Last week we shared an image of honeysuckle starting to leaf out in the Marianist Nature Preserve, and compared it to our native trees and shrubs whose buds had not yet started to break. That doesn't mean our native woody species are dormant, however. Many of them are in bloom right now, but you may not know it unless you suffer from allergies. Heavy pollen counts in the early season can be correlated to maples as the wind carries pollen through the leafless tree canopy with ease—a successful evolutionary strategy!  Think of all those ‘helicopter’ seeds that will drop in just a few weeks; they're getting their starts right now.

Of course, wind pollinated and insect or bird pollinated strategies aren't entirely exclusive. Some very early bees will gather pollen from trees. The trees aren't producing nectar or showy flowers to attract them, though, and their importance to any eventual seed crops is marginal.

Other wind pollinated trees include many of the nut producing species such as american hazel, oaks, walnuts.

A single female hazelnut flower in bloom.
Male hazelnut flowers clustered in catkins.

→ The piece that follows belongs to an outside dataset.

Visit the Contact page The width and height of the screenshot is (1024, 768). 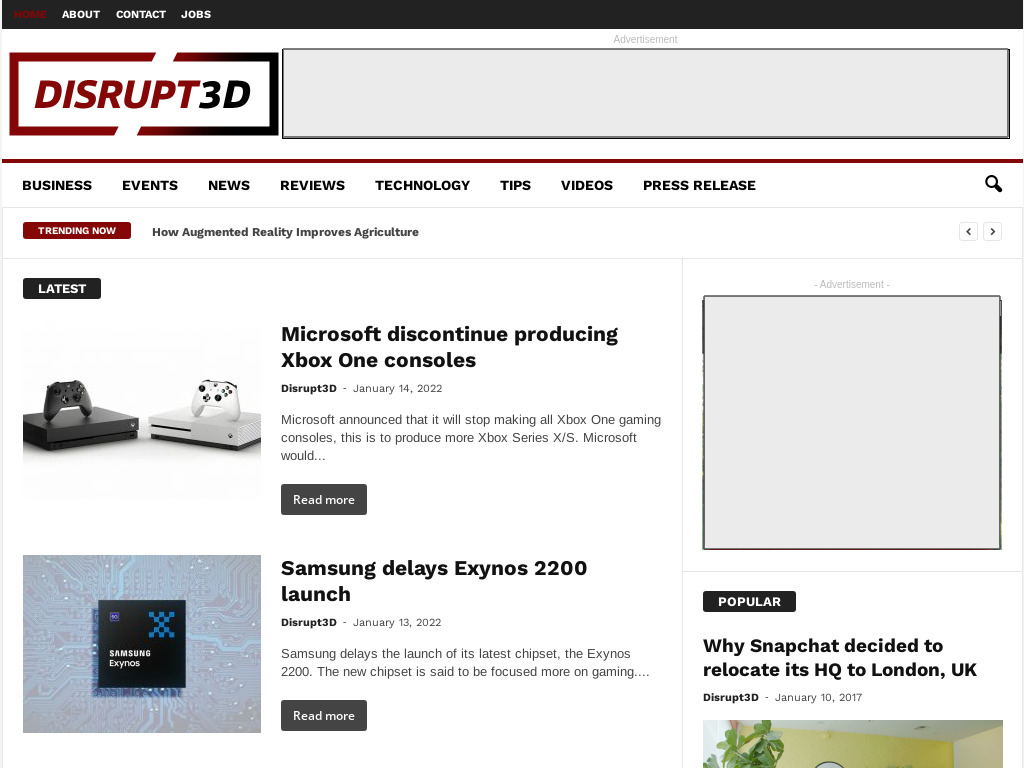point(141,14)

Female (pistillate) flowers and male (staminate flowers) are often separate and often open or reach maturity at different times to increase cross-pollination. Female flowers are often minute, as they're not putting on a bit show. The heavier pollen-laden male flowers are easier to distinguish (think of male catkins of hazel, for instance).

By contrast to nut trees, most fruit trees, spicebush, pawpaw and persimmon as examples, are insect pollinated and have much larger, showier flowers. But we're getting ahead of the season there. More on fruit pollination later this spring!